_Data listing_
══════════

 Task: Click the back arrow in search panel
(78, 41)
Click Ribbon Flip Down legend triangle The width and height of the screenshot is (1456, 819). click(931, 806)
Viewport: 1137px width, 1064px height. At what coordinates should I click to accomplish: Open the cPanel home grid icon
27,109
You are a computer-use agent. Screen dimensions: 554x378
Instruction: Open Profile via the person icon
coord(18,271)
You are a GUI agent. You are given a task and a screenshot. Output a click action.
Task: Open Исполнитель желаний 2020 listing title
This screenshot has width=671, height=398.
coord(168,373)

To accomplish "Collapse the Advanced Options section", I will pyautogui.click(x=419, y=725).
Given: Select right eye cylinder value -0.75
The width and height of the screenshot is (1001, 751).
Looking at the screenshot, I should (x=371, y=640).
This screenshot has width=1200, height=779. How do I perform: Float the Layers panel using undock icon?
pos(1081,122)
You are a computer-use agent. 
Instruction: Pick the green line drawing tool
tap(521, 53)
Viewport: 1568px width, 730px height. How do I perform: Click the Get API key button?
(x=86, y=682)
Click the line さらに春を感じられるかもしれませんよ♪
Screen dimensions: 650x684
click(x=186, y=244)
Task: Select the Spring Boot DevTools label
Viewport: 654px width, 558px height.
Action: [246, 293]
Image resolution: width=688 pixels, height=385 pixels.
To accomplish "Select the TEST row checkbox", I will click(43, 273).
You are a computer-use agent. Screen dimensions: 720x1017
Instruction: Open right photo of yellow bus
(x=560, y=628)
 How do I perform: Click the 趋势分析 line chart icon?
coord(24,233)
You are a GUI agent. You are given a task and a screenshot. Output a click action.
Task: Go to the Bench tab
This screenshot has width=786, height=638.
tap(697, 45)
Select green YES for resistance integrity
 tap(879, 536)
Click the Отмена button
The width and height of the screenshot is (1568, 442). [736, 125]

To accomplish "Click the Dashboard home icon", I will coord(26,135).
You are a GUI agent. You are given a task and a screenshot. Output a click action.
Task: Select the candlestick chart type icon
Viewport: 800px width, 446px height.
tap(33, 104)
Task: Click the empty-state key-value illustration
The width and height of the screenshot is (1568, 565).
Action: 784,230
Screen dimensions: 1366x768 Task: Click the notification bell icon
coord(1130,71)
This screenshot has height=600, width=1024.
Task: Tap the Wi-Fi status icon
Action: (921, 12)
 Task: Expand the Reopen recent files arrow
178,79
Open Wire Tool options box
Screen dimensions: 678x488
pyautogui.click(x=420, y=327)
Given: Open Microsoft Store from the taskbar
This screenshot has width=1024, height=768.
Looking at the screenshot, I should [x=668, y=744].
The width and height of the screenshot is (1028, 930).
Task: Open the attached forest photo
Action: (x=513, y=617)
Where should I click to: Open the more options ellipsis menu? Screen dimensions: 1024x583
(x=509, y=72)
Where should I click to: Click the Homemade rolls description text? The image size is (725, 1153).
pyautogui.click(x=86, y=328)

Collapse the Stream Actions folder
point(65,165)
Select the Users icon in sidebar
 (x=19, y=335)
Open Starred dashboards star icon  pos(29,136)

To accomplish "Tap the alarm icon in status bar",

══════════

_Assignment_
Output the entire listing exactly, including each line.

_Response below_
 Task: Click the back arrow in search panel
(78, 41)
Click Ribbon Flip Down legend triangle The width and height of the screenshot is (1456, 819). click(931, 806)
Viewport: 1137px width, 1064px height. At what coordinates should I click to accomplish: Open the cPanel home grid icon
27,109
You are a computer-use agent. Screen dimensions: 554x378
Instruction: Open Profile via the person icon
coord(18,271)
You are a GUI agent. You are given a task and a screenshot. Output a click action.
Task: Open Исполнитель желаний 2020 listing title
This screenshot has width=671, height=398.
coord(168,373)

To accomplish "Collapse the Advanced Options section", I will pyautogui.click(x=419, y=725).
Given: Select right eye cylinder value -0.75
The width and height of the screenshot is (1001, 751).
Looking at the screenshot, I should (x=371, y=640).
This screenshot has width=1200, height=779. How do I perform: Float the Layers panel using undock icon?
pos(1081,122)
You are a computer-use agent. 
Instruction: Pick the green line drawing tool
tap(521, 53)
Viewport: 1568px width, 730px height. How do I perform: Click the Get API key button?
(x=86, y=682)
Click the line さらに春を感じられるかもしれませんよ♪
Screen dimensions: 650x684
click(x=186, y=244)
Task: Select the Spring Boot DevTools label
Viewport: 654px width, 558px height.
Action: [246, 293]
Image resolution: width=688 pixels, height=385 pixels.
To accomplish "Select the TEST row checkbox", I will click(43, 273).
You are a computer-use agent. Screen dimensions: 720x1017
Instruction: Open right photo of yellow bus
(x=560, y=628)
 How do I perform: Click the 趋势分析 line chart icon?
coord(24,233)
You are a GUI agent. You are given a task and a screenshot. Output a click action.
Task: Go to the Bench tab
This screenshot has width=786, height=638.
tap(697, 45)
Select green YES for resistance integrity
 tap(879, 536)
Click the Отмена button
The width and height of the screenshot is (1568, 442). [736, 125]

To accomplish "Click the Dashboard home icon", I will coord(26,135).
You are a GUI agent. You are given a task and a screenshot. Output a click action.
Task: Select the candlestick chart type icon
Viewport: 800px width, 446px height.
tap(33, 104)
Task: Click the empty-state key-value illustration
The width and height of the screenshot is (1568, 565).
Action: 784,230
Screen dimensions: 1366x768 Task: Click the notification bell icon
coord(1130,71)
This screenshot has height=600, width=1024.
Task: Tap the Wi-Fi status icon
Action: (921, 12)
 Task: Expand the Reopen recent files arrow
178,79
Open Wire Tool options box
Screen dimensions: 678x488
pyautogui.click(x=420, y=327)
Given: Open Microsoft Store from the taskbar
This screenshot has width=1024, height=768.
Looking at the screenshot, I should [x=668, y=744].
The width and height of the screenshot is (1028, 930).
Task: Open the attached forest photo
Action: (x=513, y=617)
Where should I click to: Open the more options ellipsis menu? Screen dimensions: 1024x583
(x=509, y=72)
Where should I click to: Click the Homemade rolls description text? The image size is (725, 1153).
pyautogui.click(x=86, y=328)

Collapse the Stream Actions folder
point(65,165)
Select the Users icon in sidebar
 (x=19, y=335)
Open Starred dashboards star icon  pos(29,136)

To accomplish "Tap the alarm icon in status bar",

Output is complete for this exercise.